Dr Kirstin Ferguson, the creator of the #CelebratingWomen campaign, was at the beach on the Christmas holidays almost two years ago and was angry and upset at the vile comments and vitriol that were continually directed at women online, especially her female ABC colleagues. Women who are the targets of abuse online are told to ignore, mute, report, block – and all these things certainly have their place – but Ferguson wanted to try change the tone as well, and so, as women often do, she channeled her anger into action, and the #CelebratingWomen movement was born.
Throughout 2017, the profiles of two women were shared daily. Social media was awash with celebration, to try to drown out the denigration. By the end of the year, 757 women from 37 countries had been celebrated and made visible as role models to others. The group of women was incredibly diverse. It was joyous to look each day to see who it was going to be, as was the experience of being profiled myself. Often the profiled woman was a public figure I recognised easily, many times it wasn’t, and I truly value the connections that I made through #CelebratingWomen. I really noticed the absence once 2018 rolled around and I would go to check who it was that day, and then remember that there were no more posts!

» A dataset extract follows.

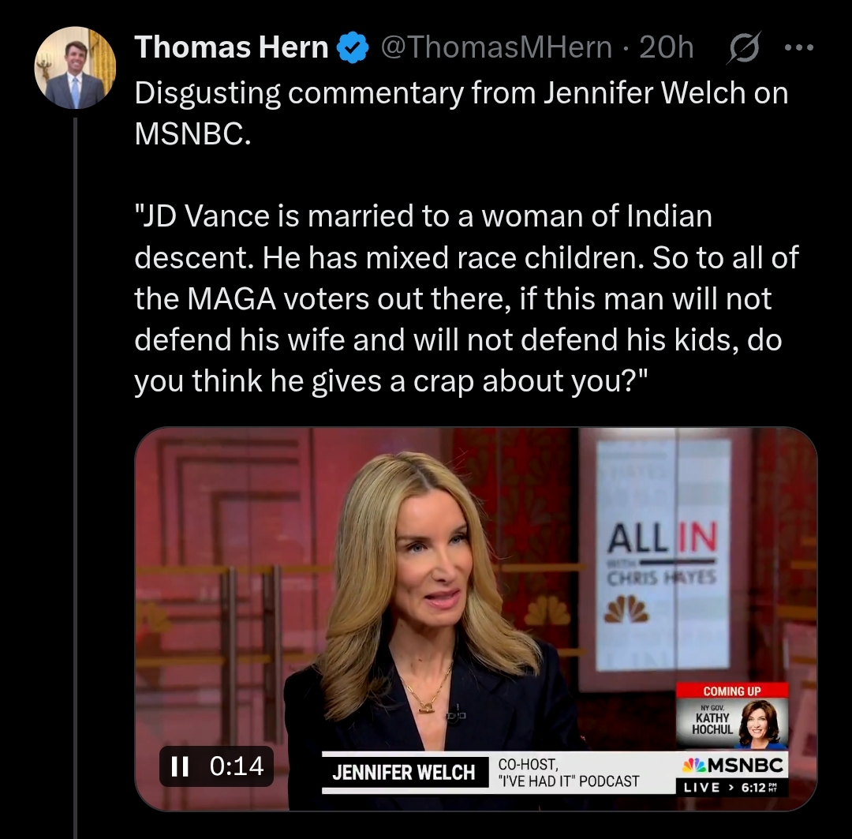Viewport: 852px width, 839px height.
Task: Click the tweet text about JD Vance
Action: pyautogui.click(x=466, y=298)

Women from all walks of life were profiled – students, communicators, environmentalists, financial advisors, stay at home mothers, stay at home grandmothers, cricket commentators, advisors, journalists, politicians, cancer warriors, chefs, volunteers, businesswomen, writers, doctors, musicians, pharmacists, lawyers, safety experts, community workers, futurists, farmers, playwrights, aid workers, public servants, chairwomen, counsellors, advocates, scientists, publishers, librarians, producers, paramedics, researchers, servicewomen, sportswomen, car dealers, pilots, speakers, board members, real estate agents, artists, DJs, broadcasters, actors, brewers, social workers, retirees, psychologists, dancers, veterinarians, beauty therapists, nutritionists, designers, directors, authors, artists, horticulturists, nurses, Olympians, editors, academics, coaches, dentists, lecturers, retailers, and so many more.
It was actually quite hard for me to write that list of occupations, because women were specifically asked to describe the tasks that they actually did for whatever they considered their ‘work’, not their job titles or positions. Each woman self nominated and answered the same four questions and provided four photos – a description of what you do, what you wanted to do when you were young, to describe your life in three words, and who you hoped to inspire. There was no criteria (beyond identifying as a woman) and no vetting or selection process. Each women was introduced just as her first name, with no titles or qualifiers, and then her own words about herself.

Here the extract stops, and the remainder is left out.